Thursday, July 2, 2009

Fourth Sunday After Pentecost Year B 2009

04 Pentecost B 09
June 28

2 Samuel 1:1, 17-27
1 After the death of Saul, when David had returned from defeating the Amalekites, David remained two days in Ziklag.
17 David intoned this lamentation over Saul and his son Jonathan. 18 (He ordered that The Song of the Bow be taught to the people of Judah; it is written in the Book of Jashar.) He said:
19 Your glory, O Israel, lies slain upon your high places!
How the mighty have fallen!
20 Tell it not in Gath,
proclaim it not in the streets of Ashkelon;
or the daughters of the Philistines will rejoice,
the daughters of the uncircumcised will exult.
21 You mountains of Gilboa,
let there be no dew or rain upon you,
nor bounteous fields!
For there the shield of the mighty was defiled,
the shield of Saul, anointed with oil no more.
22 From the blood of the slain,
from the fat of the mighty,
the bow of Jonathan did not turn back,
nor the sword of Saul return empty.
23 Saul and Jonathan, beloved and lovely!
In life and in death they were not divided;
they were swifter than eagles,
they were stronger than lions.
24 O daughters of Israel, weep over Saul,
who clothed you with crimson, in luxury,
who put ornaments of gold on your apparel.
25 How the mighty have fallen
in the midst of the battle!
Jonathan lies slain upon your high places.
26 I am distressed for you, my brother Jonathan;
greatly beloved were you to me;
your love to me was wonderful,
passing the love of women.
27 How the mighty have fallen,
and the weapons of war perished!

Psalm 130
1 Out of the depths I cry to you, O LORD.
2 Lord, hear my voice!
Let your ears be attentive
to the voice of my supplications!
3 If you, O LORD, should mark iniquities,
Lord, who could stand?
4 But there is forgiveness with you,
so that you may be revered.
5 I wait for the LORD, my soul waits,
and in his word I hope;
6 my soul waits for the Lord
more than those who watch for the morning,
more than those who watch for the morning.
7 O Israel, hope in the LORD!
For with the LORD there is steadfast love,
and with him is great power to redeem.
8 It is he who will redeem Israel
from all its iniquities.

2 Corinthians 8:7-15
7 Now as you excel in everything--in faith, in speech, in knowledge, in utmost eagerness, and in our love for you --so we want you to excel also in this generous undertaking.

8 I do not say this as a command, but I am testing the genuineness of your love against the earnestness of others. 9 For you know the generous act of our Lord Jesus Christ, that though he was rich, yet for your sakes he became poor, so that by his poverty you might become rich. 10 And in this matter I am giving my advice: it is appropriate for you who began last year not only to do something but even to desire to do something-- 11 now finish doing it, so that your eagerness may be matched by completing it according to your means. 12 For if the eagerness is there, the gift is acceptable according to what one has--not according to what one does not have. 13 I do not mean that there should be relief for others and pressure on you, but it is a question of a fair balance between 14 your present abundance and their need, so that their abundance may be for your need, in order that there may be a fair balance. 15 As it is written,
"The one who had much did not have too much,
and the one who had little did not have too little."

Mark 5:21-43
21 When Jesus had crossed again in the boat to the other side, a great crowd gathered around him; and he was by the sea. 22 Then one of the leaders of the synagogue named Jairus came and, when he saw him, fell at his feet 23 and begged him repeatedly, "My little daughter is at the point of death. Come and lay your hands on her, so that she may be made well, and live." 24 So he went with him.

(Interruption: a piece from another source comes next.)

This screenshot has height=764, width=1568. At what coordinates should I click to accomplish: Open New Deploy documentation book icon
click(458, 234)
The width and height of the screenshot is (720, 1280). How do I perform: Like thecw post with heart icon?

And a large crowd followed him and pressed in on him. 25 Now there was a woman who had been suffering from hemorrhages for twelve years. 26 She had endured much under many physicians, and had spent all that she had; and she was no better, but rather grew worse. 27 She had heard about Jesus, and came up behind him in the crowd and touched his cloak, 28 for she said, "If I but touch his clothes, I will be made well." 29 Immediately her hemorrhage stopped; and she felt in her body that she was healed of her disease. 30 Immediately aware that power had gone forth from him, Jesus turned about in the crowd and said, "Who touched my clothes?" 31 And his disciples said to him, "You see the crowd pressing in on you; how can you say, 'Who touched me?'" 32 He looked all around to see who had done it. 33 But the woman, knowing what had happened to her, came in fear and trembling, fell down before him, and told him the whole truth. 34 He said to her, "Daughter, your faith has made you well; go in peace, and be healed of your disease."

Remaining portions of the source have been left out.